De provincie biedt (potentiële) opdrachtgevers de mogelijkheid om in de oriëntatiefase en de startfase van een beeldendekunst- of vormgevingsopdracht (zoals bedoeld in artikel 3, derde lid, onder a tot en met c, van de beleidsregel) een beroep te doen op de provinciale opdrachtcoördinator.

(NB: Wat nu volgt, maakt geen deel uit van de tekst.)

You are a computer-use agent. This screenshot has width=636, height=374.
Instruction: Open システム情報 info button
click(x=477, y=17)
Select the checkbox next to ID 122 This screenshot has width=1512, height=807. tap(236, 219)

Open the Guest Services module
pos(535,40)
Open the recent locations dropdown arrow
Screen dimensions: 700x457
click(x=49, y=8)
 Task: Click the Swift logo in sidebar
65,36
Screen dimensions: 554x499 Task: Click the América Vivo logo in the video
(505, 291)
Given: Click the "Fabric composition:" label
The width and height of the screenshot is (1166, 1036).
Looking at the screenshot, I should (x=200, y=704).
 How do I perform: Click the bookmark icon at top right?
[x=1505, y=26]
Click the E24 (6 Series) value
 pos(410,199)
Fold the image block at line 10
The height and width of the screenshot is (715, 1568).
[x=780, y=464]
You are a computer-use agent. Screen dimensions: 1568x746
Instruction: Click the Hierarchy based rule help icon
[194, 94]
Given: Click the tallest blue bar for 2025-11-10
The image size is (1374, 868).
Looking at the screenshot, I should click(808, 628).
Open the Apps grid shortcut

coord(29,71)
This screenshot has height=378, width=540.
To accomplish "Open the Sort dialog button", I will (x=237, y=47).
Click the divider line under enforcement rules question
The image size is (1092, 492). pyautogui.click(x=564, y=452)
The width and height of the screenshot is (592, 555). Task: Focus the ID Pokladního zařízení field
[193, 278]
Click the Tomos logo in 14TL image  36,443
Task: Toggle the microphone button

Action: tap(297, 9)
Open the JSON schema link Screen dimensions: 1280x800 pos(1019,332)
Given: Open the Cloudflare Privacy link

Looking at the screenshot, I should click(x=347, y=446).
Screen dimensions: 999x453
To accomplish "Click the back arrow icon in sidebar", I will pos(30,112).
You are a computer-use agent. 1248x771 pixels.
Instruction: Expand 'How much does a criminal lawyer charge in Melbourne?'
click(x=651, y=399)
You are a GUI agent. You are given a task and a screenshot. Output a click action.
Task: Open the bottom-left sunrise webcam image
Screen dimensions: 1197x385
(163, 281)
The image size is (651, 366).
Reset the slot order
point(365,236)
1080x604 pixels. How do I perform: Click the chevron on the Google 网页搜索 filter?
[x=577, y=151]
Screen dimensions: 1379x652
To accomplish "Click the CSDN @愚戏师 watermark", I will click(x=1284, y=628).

De opdrachtcoördinator kan:

-     adviseren bij het opstellen van de opdrachtomschrijving;

-     adviseren bij het kiezen van een mogelijk geschikte locatie voor het kunstwerk;

-     indien daarvan sprake is, adviseren over de mogelijkheden om de opdracht te integreren in bouwplannen, omgevingsplannen of stedenbouwkundige plannen;

-     hulp bieden bij het werven en selecteren van kunstenaars en/of vormgevers voor het vervaardigen van schetsontwerpen of het ontwerpen van een huisstijl;

-     adviseren bij de keuze van het definitieve ontwerp op basis van artistieke kwaliteitscriteria.

De opdrachtcoördinator kan de hiervoor genoemde functies ook inzetten bij de ontwikkeling van gemeentelijke pilotprojecten als bedoeld in artikel 3, derde lid, onder d. De opdrachtcoördinator begeleidt de uitvoering van gemeentelijke pilotprojecten.

De opdrachtcoördinator kan desgewenst de PABK raadplegen.

PROVINCIALE PROJECTCOÖRDINATOR

De provincie biedt gemeenten, instellingen en andere initiatiefnemers de mogelijkheid om zich in de initiatieffase en bij de ontwikkeling van activiteiten als bedoeld in artikel 4, eerste lid, te laten bijstaan door de provinciale projectcoördinator. De projectcoördinator kan:

-     adviseren over het opstellen van een organisatieplan voor de (verdere) ontwikkeling van in artikel 4, eerste lid, onder a, bedoelde activiteiten, alsmede over de keuze van mogelijk geschikte locaties voor de uitvoering van die activiteiten en, indien dit aan de orde is, over de mogelijkheden om in artikel 4, eerste lid, onder a, bedoelde activiteiten te integreren in gemeentelijke BKV- of cultuurplannen;

-     adviseren over en hulp bieden bij het werven, selecteren en inzetten van deskundigen voor activiteiten als bedoeld in artikel 4, eerste lid, onder b.

De projectcoördinator kan desgewenst de PABK raadplegen.